= Directions for this task =
Only the lines from the line containing "Where should I click to: Click" through the final line of the entries should be printed, exactly as given, with the pictures left out.
===== Entries provided
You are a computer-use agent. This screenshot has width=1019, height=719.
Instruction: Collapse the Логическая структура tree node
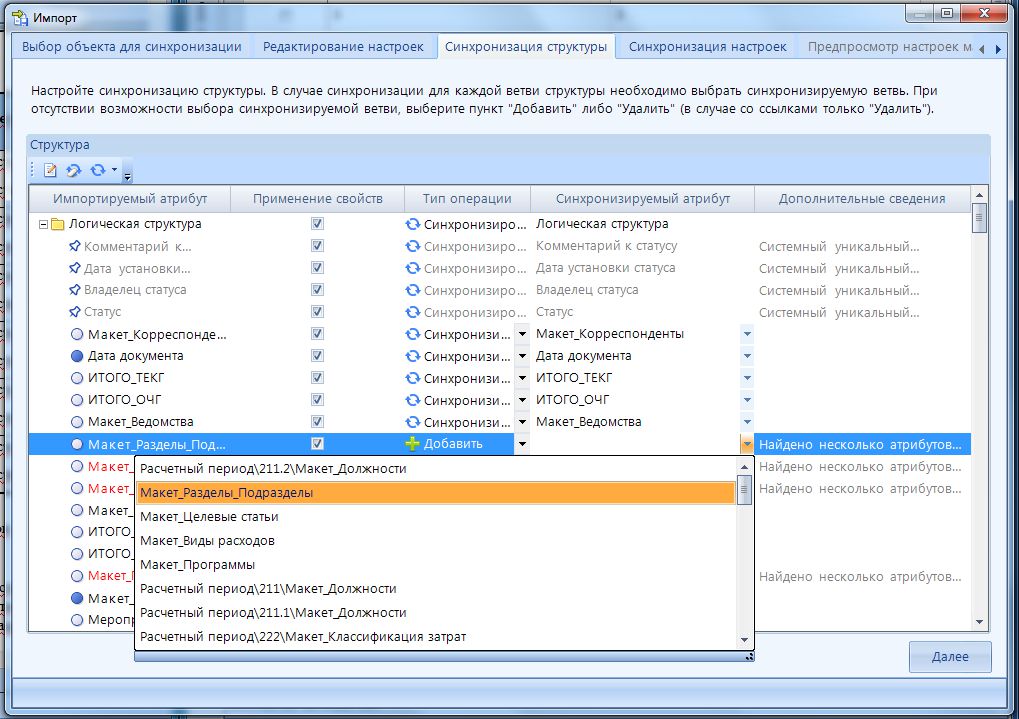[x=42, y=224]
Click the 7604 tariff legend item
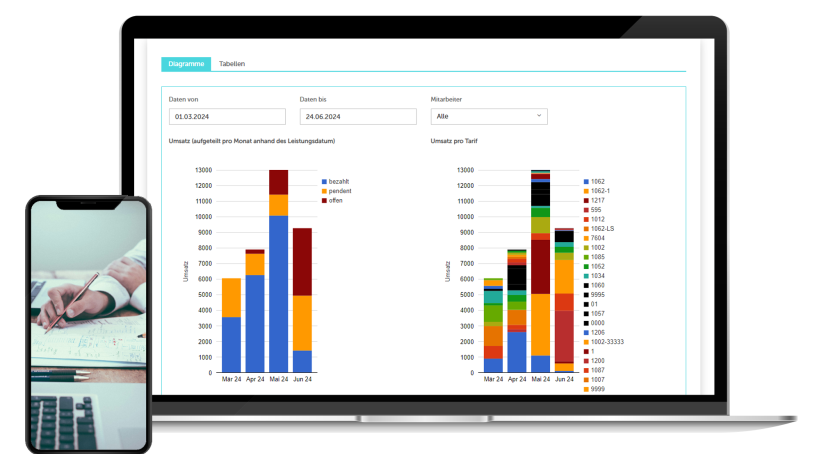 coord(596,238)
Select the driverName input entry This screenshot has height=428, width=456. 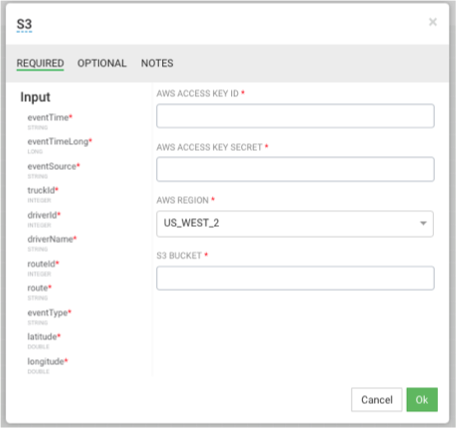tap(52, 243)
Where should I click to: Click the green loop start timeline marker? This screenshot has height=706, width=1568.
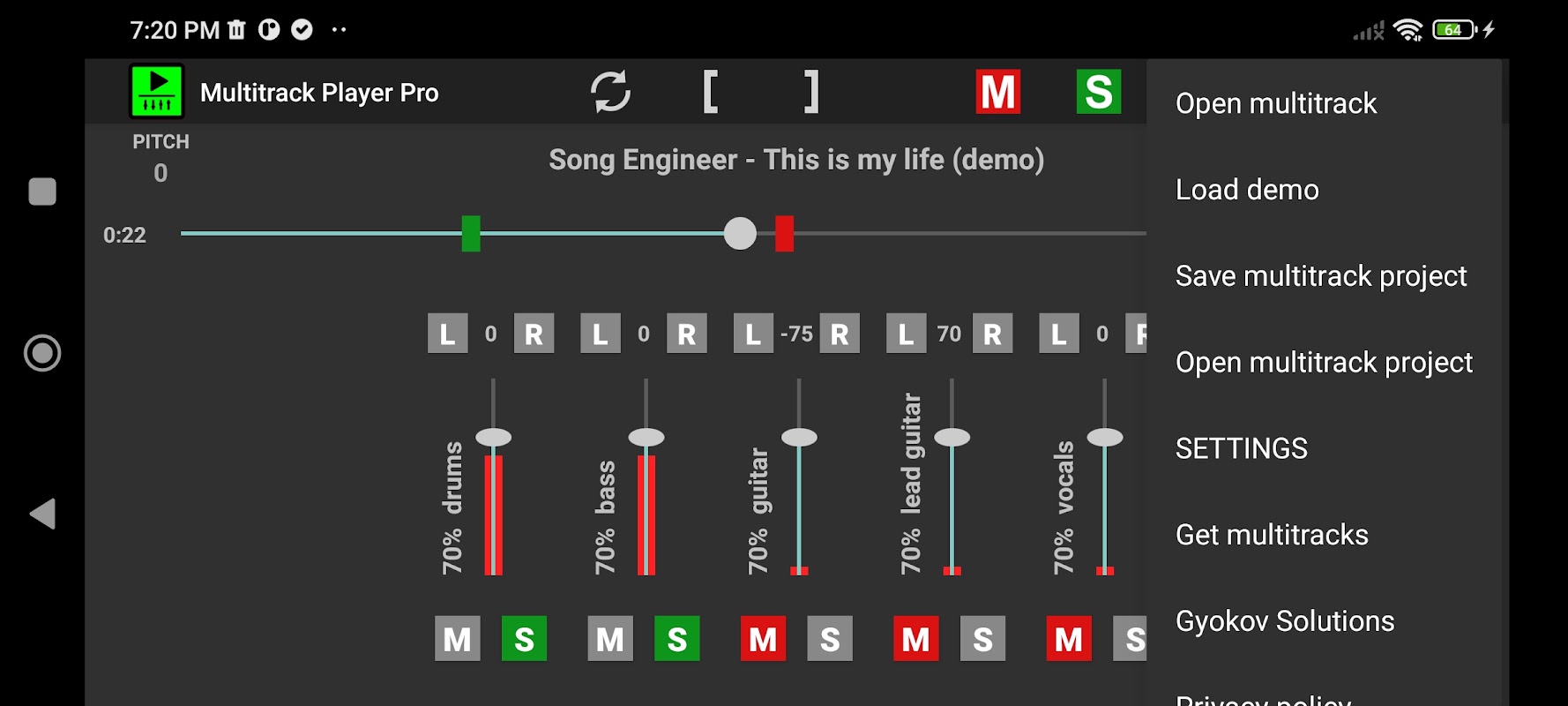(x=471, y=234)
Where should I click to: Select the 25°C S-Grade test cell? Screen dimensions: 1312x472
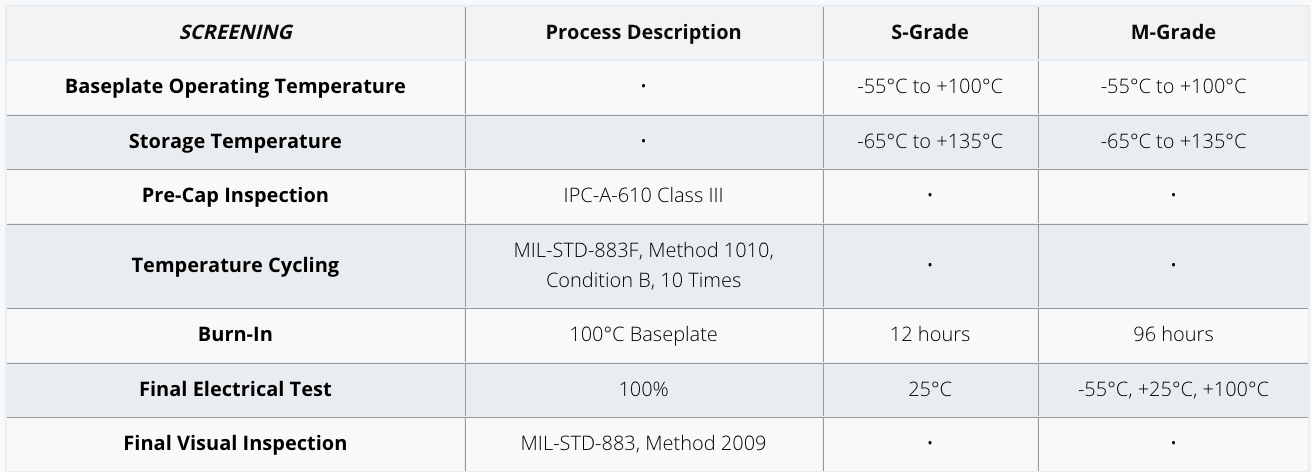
==========
= Exercise output =
Where should I click to: Click the green loop start timeline marker? This screenshot has height=706, width=1568.
(x=471, y=234)
Where should I click to: Select the 25°C S-Grade test cell? Screen dimensions: 1312x472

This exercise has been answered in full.